The UK will still be able to meet its clean power 2030 targets despite the fall of the Hornsea 4 offshore wind farm – but on a tighter margin.
The new analysis from LCP Delta explored the effects that Ørsted’s decision to discontinue its major 2.4GW Hornsea 4 project will have on the UK’s renewable industry.
What made the move significant was that the wind farm off the Yorkshire coast had already secured a Contract for Difference (CfD) in last year’s Allocation Round 6 (AR6).
While Ørsted left the possibility of resurrecting Hornsea 4 in a different form open, its discontinuation took a bite out of the UK’s procured clean energy capacity, at a stroke almost removing the entirety of AR6’s offshore wind additions.
According to LCP Delta’s analysis, the project would have generated 12.8TWh of clean power in 2030, over 4% of the total renewable generation volume for that year.
Removing it would mean that the UK would generate 95.3% of its power from clean energy, down from 95.6% with Hornsea 4, in 2030.
This would keep it above the targeted 95% level.
“Hornsea 4 is not essential to reach Clean Power target. However, we must understand if it is the start of shaky investor confidence or if the termination was due to project-specific issues from Ørsted – as clean power targets cannot take much more,” LCP Delta’s report noted.
Hornsea 4 – Why did it happen?
At the time, the Danish developer said that “several adverse developments” had emerged in the months since it received its CfD, including higher supply chain costs and interest rates, as well as more risk in constructing and operating the project on its planned timeline.
While LCP Delta noted that other these challenges confronted other companies, Ørsted’s financial model increased its exposure.
According to the group’s analysts, Ørsted’s strategy was focused on growing quickly in an environment with stable costs. However, this left little room for error.
When the issues Orsted cited hit, the company was left relying on fixed revenues from similar deals to a CfD, while also dealing with high debt.
By comparison, other developers had more modest growth plans and broader business models, helping them absorb rising costs.

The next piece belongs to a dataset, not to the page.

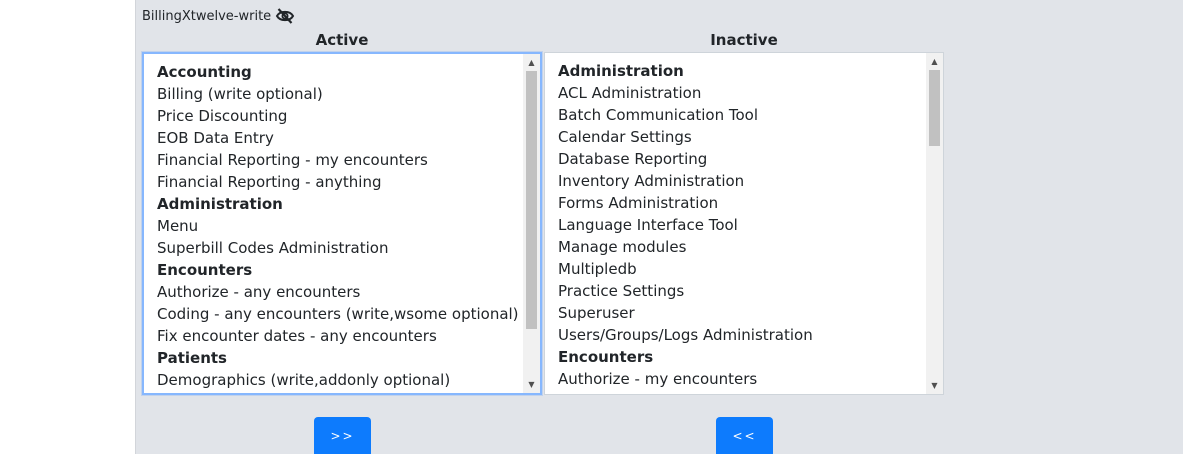 The height and width of the screenshot is (454, 1183). Describe the element at coordinates (334, 248) in the screenshot. I see `list-option: Superbill Codes Administration` at that location.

Clean power 2030 – what now?
The UK government recently revealed potential changes to how it will procure offshore wind in this year’s AR7, which will need to fill the Hornsea 4 shaped hole in the country’s capacity.
Analysts had previously warned that the UK uses a more developer-friendly system in its CfDs compared to other countries, imposing minimal penalties for failing to deliver projects.
This gives developers little incentive to stick with a contract if they believe prices could rise or that costs could fall in the future.
With the UK’s first four Allocation Rounds taking place in a more stable economy, the last two have occurred against a more turbulent background.
LCP Delta warned this could see additional developers terminating their agreements in future as they seek more favourable terms.
In order to avoid this, while still attracting bids for projects, the group noted that UK could incorporate some expected non-delivery into its procurement targets, introduce termination fees, or move some projects outside the CfD mechanism to a separate support scheme.
However, this could push up prices for offshore wind power.